Down in the Deepest Shade of Blue
Sometimes a great attribute for an album is to be called “different.” Down in the Deepest Shade of Blue is different and it sounds, well, old. I don’t know Steve Ludwig or any Casual Hobos, but I think this group would take that as a compliment.
It’s their first album and all eight songs were written by Ludwig — a gutsy move for a debut. The odd thing is they don’t seem original, because they sound, well, old.
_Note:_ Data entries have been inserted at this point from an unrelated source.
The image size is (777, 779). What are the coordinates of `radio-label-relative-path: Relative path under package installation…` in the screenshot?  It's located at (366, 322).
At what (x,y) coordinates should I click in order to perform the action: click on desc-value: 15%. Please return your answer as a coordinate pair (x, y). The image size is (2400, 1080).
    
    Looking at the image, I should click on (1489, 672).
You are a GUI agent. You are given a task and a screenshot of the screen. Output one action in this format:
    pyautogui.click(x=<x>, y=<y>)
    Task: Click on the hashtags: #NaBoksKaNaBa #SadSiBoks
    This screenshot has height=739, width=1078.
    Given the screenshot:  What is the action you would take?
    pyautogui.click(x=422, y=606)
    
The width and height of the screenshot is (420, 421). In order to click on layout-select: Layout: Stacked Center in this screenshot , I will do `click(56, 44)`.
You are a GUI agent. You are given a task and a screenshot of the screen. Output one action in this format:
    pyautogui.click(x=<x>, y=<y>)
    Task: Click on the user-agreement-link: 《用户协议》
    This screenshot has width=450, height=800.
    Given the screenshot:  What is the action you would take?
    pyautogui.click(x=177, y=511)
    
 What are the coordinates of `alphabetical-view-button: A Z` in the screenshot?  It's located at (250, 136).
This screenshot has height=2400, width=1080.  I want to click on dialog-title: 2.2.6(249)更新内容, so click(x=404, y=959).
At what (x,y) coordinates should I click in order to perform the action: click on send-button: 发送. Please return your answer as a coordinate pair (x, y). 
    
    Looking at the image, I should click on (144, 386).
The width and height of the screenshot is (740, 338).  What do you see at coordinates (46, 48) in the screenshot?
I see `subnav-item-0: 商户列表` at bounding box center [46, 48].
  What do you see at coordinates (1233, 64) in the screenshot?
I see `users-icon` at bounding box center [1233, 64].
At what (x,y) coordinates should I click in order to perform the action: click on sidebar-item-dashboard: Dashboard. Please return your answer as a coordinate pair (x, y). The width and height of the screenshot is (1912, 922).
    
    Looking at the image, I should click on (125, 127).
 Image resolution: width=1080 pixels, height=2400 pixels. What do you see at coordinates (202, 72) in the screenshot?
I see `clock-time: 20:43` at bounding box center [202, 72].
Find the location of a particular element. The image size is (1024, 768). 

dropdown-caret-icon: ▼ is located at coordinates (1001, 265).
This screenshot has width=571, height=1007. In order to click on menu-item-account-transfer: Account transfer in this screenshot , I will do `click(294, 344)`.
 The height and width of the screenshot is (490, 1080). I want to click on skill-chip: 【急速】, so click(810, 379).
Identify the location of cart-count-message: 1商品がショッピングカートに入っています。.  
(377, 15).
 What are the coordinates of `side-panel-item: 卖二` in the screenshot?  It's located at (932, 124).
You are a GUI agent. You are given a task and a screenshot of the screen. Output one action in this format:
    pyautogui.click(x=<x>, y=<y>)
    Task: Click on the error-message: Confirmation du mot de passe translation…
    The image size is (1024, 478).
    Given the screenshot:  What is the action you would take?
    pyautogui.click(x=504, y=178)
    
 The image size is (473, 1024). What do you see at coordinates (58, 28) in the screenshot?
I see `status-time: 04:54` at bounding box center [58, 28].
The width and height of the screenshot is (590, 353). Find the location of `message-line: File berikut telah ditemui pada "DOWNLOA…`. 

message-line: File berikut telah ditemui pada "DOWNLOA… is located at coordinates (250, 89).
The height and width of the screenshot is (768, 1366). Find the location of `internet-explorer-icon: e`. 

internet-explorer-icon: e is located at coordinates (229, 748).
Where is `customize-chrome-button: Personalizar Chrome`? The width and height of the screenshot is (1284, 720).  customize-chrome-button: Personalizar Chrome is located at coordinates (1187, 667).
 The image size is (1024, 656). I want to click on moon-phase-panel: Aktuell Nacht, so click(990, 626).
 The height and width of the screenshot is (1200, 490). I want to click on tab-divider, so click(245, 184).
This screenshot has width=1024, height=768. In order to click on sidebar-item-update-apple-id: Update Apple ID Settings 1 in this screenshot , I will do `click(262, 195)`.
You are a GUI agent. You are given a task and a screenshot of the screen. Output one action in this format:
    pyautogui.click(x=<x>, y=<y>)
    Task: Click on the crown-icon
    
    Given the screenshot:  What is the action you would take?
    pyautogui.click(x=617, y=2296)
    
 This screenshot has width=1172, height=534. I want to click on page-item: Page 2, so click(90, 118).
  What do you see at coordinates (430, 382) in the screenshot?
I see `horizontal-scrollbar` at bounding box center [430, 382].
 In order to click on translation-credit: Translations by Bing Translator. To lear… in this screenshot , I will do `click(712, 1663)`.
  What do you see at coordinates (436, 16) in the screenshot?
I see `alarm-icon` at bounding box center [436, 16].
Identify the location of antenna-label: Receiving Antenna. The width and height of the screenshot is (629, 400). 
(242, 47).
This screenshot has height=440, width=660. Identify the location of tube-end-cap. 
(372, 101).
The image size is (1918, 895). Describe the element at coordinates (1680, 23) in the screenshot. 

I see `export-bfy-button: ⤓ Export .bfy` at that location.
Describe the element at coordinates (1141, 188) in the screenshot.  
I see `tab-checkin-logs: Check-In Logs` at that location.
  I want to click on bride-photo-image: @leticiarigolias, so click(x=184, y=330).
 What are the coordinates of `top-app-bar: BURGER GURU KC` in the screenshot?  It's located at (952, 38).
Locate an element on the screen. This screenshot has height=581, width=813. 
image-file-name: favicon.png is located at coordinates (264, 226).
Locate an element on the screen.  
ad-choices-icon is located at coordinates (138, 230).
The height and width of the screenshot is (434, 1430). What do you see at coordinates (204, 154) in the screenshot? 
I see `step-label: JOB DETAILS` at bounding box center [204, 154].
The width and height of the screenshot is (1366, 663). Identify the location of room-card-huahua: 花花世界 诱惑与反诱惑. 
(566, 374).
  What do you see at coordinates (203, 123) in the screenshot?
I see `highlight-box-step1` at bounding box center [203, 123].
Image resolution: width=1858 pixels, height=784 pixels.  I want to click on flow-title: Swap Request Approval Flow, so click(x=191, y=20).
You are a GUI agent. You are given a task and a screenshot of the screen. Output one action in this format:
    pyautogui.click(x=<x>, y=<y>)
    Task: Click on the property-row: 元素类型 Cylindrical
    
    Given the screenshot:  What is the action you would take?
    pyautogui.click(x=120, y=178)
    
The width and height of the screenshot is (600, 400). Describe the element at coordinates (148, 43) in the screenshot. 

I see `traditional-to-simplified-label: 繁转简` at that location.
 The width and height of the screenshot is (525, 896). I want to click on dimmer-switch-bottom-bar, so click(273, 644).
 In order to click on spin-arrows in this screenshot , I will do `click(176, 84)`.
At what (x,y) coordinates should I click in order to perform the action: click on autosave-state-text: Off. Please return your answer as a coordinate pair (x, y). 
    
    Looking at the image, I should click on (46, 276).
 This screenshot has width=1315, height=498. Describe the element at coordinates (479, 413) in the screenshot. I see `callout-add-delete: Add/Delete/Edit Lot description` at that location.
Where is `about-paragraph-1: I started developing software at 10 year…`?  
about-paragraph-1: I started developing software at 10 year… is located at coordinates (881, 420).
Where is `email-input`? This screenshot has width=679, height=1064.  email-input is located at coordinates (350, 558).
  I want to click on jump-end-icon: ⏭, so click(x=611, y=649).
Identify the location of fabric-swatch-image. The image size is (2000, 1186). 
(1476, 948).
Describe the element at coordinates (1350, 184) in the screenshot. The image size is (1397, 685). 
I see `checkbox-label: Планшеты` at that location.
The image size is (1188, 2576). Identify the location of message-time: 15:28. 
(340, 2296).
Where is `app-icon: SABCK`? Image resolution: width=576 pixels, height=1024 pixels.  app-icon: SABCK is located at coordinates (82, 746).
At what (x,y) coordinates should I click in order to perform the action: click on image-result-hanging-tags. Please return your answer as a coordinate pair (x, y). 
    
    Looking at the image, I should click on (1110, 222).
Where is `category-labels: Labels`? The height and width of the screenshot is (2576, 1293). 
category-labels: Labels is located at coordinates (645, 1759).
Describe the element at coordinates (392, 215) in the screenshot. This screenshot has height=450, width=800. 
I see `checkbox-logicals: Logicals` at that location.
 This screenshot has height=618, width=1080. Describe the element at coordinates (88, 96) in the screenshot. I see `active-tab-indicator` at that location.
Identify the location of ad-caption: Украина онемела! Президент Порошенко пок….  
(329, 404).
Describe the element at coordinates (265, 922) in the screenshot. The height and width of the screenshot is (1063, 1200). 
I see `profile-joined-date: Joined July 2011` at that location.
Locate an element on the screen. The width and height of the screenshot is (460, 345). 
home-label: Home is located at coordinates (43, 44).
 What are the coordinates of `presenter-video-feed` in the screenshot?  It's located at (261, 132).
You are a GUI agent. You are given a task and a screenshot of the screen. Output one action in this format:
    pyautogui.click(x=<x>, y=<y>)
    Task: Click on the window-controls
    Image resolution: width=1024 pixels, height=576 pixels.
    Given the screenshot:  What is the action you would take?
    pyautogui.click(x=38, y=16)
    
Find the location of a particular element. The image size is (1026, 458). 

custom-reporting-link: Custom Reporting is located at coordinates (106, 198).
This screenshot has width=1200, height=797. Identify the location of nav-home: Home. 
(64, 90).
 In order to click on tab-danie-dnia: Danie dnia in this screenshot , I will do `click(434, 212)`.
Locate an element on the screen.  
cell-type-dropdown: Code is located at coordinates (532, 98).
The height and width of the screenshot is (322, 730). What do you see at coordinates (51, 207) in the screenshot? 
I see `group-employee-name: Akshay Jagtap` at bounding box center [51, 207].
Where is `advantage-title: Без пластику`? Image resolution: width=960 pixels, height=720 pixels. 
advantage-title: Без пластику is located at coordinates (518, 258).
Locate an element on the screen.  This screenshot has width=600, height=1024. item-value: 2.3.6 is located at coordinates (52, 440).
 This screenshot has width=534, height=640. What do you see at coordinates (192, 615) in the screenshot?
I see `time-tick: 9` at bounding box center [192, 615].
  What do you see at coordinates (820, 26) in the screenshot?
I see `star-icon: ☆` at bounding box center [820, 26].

Ludwig is from Pittsburgh, but you won’t get the sense of steel and smokestacks, as he winds through songs that sound like they could be played on a radio show that highlights old country from the 1950s or first-generation bluegrass when it was establishing itself.
“When Your Love Triangle Turns to Square” has shades of Hank Williams and there’s a turnaround or two when Ludwig appears on the verge of yodeling. “Don’t Leave Early from the Party” is a storytelling song in the tradition of The Country Gentlemen.
While “I’m So Dumb I’m Happy” maybe wins best title, and “Just a Friend” is a song many lovelorn high school or college students can relate to, “The Old Place” is perhaps the best cut of all.
Clearly Ludwig (guitar) and his band — Trish Imbrogno (bass), Jason Ericsson (banjo), Marina Pendleton (fiddle/mandolin), Stephanie Green (fiddle), Sam Stuckey (bass) — are tipping a hat to the past while remaining original.